If offense is an act of creation, defense is destruction. It’s an eradication of possibility. In college basketball, defensive success is most often culled from the weaponization of an opponent’s shortcomings. Fullcourt presses, zones, packlines: all gimmicky defenses rooted in the idea that just about no college team has the combined passing, shooting and dribbling bandwidth to succeed for 40 minutes against them. Even if these tactics are effective, they’re not necessarily fun to watch because failure is never as fun to watch as success. There’s a certain meanness and grimness to these enterprises, informed by a cynical understanding of how college ball Really Works. But, at Texas Tech, Mark Adams and the Red Raiders are making defense cool again.
Purely from an x’s and o’s perspective, Texas Tech plays the same kind of switching, no-middle defense that they’ve perfected over the years; former head coach Chris Beard (now coaching at their hated rival, the University of Texas) is credited with introducing the defense to the mainstream, but current coach Mark Adams is perhaps the most devout no-middle alocyte.

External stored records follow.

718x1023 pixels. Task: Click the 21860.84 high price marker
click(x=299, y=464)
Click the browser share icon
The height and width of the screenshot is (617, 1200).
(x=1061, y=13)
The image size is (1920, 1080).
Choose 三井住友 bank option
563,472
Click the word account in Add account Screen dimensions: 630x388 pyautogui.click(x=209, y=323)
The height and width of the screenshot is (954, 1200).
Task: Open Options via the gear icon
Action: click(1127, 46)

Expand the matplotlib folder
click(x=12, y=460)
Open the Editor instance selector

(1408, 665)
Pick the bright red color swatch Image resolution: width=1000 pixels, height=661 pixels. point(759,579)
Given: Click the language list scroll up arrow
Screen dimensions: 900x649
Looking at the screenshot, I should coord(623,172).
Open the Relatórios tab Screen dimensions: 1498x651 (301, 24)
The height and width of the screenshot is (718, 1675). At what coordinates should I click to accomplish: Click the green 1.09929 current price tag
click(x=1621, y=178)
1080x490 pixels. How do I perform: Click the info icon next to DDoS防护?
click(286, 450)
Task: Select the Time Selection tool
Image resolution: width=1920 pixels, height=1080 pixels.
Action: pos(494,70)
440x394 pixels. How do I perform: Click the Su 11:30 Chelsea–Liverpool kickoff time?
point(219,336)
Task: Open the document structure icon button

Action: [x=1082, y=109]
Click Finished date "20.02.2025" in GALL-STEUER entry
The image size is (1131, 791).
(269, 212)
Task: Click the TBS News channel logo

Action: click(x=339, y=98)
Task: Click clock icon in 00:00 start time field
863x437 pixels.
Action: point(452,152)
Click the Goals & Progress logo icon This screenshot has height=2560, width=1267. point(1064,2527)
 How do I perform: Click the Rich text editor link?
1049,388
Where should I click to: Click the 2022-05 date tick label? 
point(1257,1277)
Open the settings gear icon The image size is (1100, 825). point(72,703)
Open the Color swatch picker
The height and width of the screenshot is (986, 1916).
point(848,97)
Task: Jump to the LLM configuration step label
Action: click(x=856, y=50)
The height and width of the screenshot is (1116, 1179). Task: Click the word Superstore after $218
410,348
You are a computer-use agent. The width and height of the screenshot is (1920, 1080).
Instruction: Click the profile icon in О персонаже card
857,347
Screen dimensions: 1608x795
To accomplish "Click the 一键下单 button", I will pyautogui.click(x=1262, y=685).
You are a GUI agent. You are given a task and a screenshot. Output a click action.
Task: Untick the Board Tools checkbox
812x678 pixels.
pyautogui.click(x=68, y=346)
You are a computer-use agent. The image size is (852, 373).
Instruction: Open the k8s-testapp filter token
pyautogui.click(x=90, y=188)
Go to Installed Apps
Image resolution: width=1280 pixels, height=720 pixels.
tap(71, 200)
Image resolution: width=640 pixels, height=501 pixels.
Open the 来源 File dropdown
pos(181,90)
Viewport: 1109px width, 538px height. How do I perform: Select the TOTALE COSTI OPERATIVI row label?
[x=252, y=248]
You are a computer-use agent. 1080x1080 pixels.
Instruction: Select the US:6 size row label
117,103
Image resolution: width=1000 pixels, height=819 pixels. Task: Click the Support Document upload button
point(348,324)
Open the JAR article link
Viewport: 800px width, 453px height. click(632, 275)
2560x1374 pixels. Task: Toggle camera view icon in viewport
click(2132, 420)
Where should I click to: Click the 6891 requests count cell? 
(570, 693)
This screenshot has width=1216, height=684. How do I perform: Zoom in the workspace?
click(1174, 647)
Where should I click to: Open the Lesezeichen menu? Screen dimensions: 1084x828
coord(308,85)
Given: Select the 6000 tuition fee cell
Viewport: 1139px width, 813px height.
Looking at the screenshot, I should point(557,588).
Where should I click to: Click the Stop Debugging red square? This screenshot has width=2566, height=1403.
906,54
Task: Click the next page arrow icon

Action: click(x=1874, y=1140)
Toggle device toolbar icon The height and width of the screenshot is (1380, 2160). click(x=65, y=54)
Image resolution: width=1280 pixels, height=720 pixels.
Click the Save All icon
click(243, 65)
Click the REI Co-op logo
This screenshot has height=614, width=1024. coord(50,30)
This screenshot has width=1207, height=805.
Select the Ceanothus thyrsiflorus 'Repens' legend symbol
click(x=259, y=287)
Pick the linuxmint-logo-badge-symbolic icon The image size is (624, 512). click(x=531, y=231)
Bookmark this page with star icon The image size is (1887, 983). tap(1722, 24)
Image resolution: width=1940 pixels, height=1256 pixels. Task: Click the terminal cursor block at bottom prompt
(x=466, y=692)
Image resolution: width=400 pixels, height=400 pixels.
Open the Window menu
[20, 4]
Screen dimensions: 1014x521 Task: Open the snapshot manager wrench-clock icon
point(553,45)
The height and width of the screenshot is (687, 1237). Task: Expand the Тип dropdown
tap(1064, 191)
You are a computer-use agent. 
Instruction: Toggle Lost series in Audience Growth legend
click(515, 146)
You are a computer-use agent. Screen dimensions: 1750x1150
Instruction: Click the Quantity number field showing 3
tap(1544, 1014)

With the second best adjusted defensive efficiency in the country, Tech is good at nearly everything a defense is able to be good at. Adjusted for strength of schedule, they allow the 19th lowest effective field goal percentage, force the 20th most turnovers, and have the 41st best defensive rebounding rate.
The premise of Tech’s scheme is simple—shade ball-handlers towards the sideline and aggressively bring early help from the weakside to discourage drives. Although this scheme has become trendy across college basketball, no team executes it as precisely as Tech. When their defense is humming, which is just about all the time, it seems like there’s a spawn point underneath the basket, pumping out wave after wave of athletic, giant-armed Adonises, such as, say, Adonis Arms. Putative advantages for the offense become harrowing situations once a rotating Red Raider comes screaming from your periphery. Tech doesn’t so much play defense as much as they chase the other team around the court with knives and hammers.
Notably, Tech’s defense feels proactive. Whereas most defenses are at the mercy of the opposing offense, Tech is so defensively dominant that they effectively erase most scoring options—pick-and-rolls become a lot less appetizing when a hectoring defender is making it a chore to even access the pick and pre-rotating defenders clog driving lanes before they can even truly open in earnest. Against Tech, it’s nearly impossible to run a normal offense; the Red Raiders force their opponents into the fourth-most isolations and the 12th highest three-point rate in the nation.
Despite the fact that Tech turns games into grisly, low-scoring affairs, their heavy-metal ethos ensures they’re still an entertaining team to watch. Extolling a team’s toughness and togetherness is a well-worn piece of coaching palaver, but it feels completely earned in Tech’s case. Mark Adams, a lifelong Texas basketball grinder, has built a team in his image. Whereas Chris Beard tries to recreate a high-budget version of Tech’s institutional grittiness at UT, Adams and the rest of the Red Raiders were born into this grittiness, they were molded by it. Fittingly, not a single player on the roster was tabbed as a five-star recruit in high school and the majority of their rotation transferred to Tech from low-major schools.
As such, Tech’s roster is stocked with guys who could average prolific stats in a different context, but have opted to play for Tech, usage rate be damned; Kevin Obaner, Bryson Williams and Davion Warren were all big time scorers at low-major schools last year who have seen their box score production dip since coming to Lubbock, Texas. Accordingly, the latent offensive talent is what makes this Tech team so special—this isn’t a team full of unskilled defensive specialists, but rather a team loaded with immensely talented scorers who have chosen to fashion themselves into defensive specialists.
Ranked #9 in the country with a 21-6 record, the Red Raiders, improbably, might be the best team in school history. While they may not reach the same heights as the 2019 Tech team that made the Final Four, that’s almost besides the point: more joy is found in the process than the results. No one game in March could possibly negate Tech’s tsunami of happy mania as their tortilla-crazed fanbase adjusts to the new reality that the once-lowly Red Raiders are now a true powerhouse. Home games at the United Supermarkets Arena—and one special-occasion home game in Austin—pulse with the same electricity as games at more traditionally hallowed grounds like Kansas’ Allen Fieldhouse or Duke’s Cameron Indoor Stadium.
In the national media, Tech is treated as some kind of bemusing interloper or a charming-yet-unmannered party crasher. Everybody acknowledges that the team is very good, but nobody seems to take them seriously because it’s Texas Tech. And yet Tech has swept Baylor and UT and nearly swept Kansas. With each passing week, it’s increasingly clear that blue blood is no match for the Red Raiders.